Stated goal :: Copy these entries down line for line, without changing anything.

## begin Records for the task

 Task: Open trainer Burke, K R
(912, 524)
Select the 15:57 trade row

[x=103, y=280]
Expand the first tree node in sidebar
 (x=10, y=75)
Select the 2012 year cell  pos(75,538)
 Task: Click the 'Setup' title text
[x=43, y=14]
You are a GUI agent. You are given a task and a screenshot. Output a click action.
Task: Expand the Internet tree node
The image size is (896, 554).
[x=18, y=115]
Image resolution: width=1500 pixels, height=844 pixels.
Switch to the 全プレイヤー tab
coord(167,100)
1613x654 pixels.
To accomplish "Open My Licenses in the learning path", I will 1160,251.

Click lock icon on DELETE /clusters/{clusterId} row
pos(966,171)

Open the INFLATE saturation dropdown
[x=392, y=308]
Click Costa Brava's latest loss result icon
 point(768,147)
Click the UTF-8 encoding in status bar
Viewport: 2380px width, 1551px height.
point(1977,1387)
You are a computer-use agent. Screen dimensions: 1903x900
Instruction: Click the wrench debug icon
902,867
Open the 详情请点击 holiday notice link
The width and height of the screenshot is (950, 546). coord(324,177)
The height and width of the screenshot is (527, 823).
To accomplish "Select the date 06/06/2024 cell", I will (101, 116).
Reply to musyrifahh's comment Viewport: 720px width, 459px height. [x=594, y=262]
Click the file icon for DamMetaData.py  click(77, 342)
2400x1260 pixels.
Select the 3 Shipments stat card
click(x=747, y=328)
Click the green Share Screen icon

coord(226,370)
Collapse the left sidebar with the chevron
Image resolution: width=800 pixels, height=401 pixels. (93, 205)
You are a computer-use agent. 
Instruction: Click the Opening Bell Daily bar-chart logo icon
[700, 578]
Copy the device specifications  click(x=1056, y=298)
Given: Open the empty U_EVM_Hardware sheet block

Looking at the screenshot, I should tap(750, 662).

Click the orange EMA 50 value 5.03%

## end Records for the task

Complete answer ::
 Task: Open trainer Burke, K R
(912, 524)
Select the 15:57 trade row

[x=103, y=280]
Expand the first tree node in sidebar
 (x=10, y=75)
Select the 2012 year cell  pos(75,538)
 Task: Click the 'Setup' title text
[x=43, y=14]
You are a GUI agent. You are given a task and a screenshot. Output a click action.
Task: Expand the Internet tree node
The image size is (896, 554).
[x=18, y=115]
Image resolution: width=1500 pixels, height=844 pixels.
Switch to the 全プレイヤー tab
coord(167,100)
1613x654 pixels.
To accomplish "Open My Licenses in the learning path", I will 1160,251.

Click lock icon on DELETE /clusters/{clusterId} row
pos(966,171)

Open the INFLATE saturation dropdown
[x=392, y=308]
Click Costa Brava's latest loss result icon
 point(768,147)
Click the UTF-8 encoding in status bar
Viewport: 2380px width, 1551px height.
point(1977,1387)
You are a computer-use agent. Screen dimensions: 1903x900
Instruction: Click the wrench debug icon
902,867
Open the 详情请点击 holiday notice link
The width and height of the screenshot is (950, 546). coord(324,177)
The height and width of the screenshot is (527, 823).
To accomplish "Select the date 06/06/2024 cell", I will (101, 116).
Reply to musyrifahh's comment Viewport: 720px width, 459px height. [x=594, y=262]
Click the file icon for DamMetaData.py  click(77, 342)
2400x1260 pixels.
Select the 3 Shipments stat card
click(x=747, y=328)
Click the green Share Screen icon

coord(226,370)
Collapse the left sidebar with the chevron
Image resolution: width=800 pixels, height=401 pixels. (93, 205)
You are a computer-use agent. 
Instruction: Click the Opening Bell Daily bar-chart logo icon
[700, 578]
Copy the device specifications  click(x=1056, y=298)
Given: Open the empty U_EVM_Hardware sheet block

Looking at the screenshot, I should tap(750, 662).

Click the orange EMA 50 value 5.03%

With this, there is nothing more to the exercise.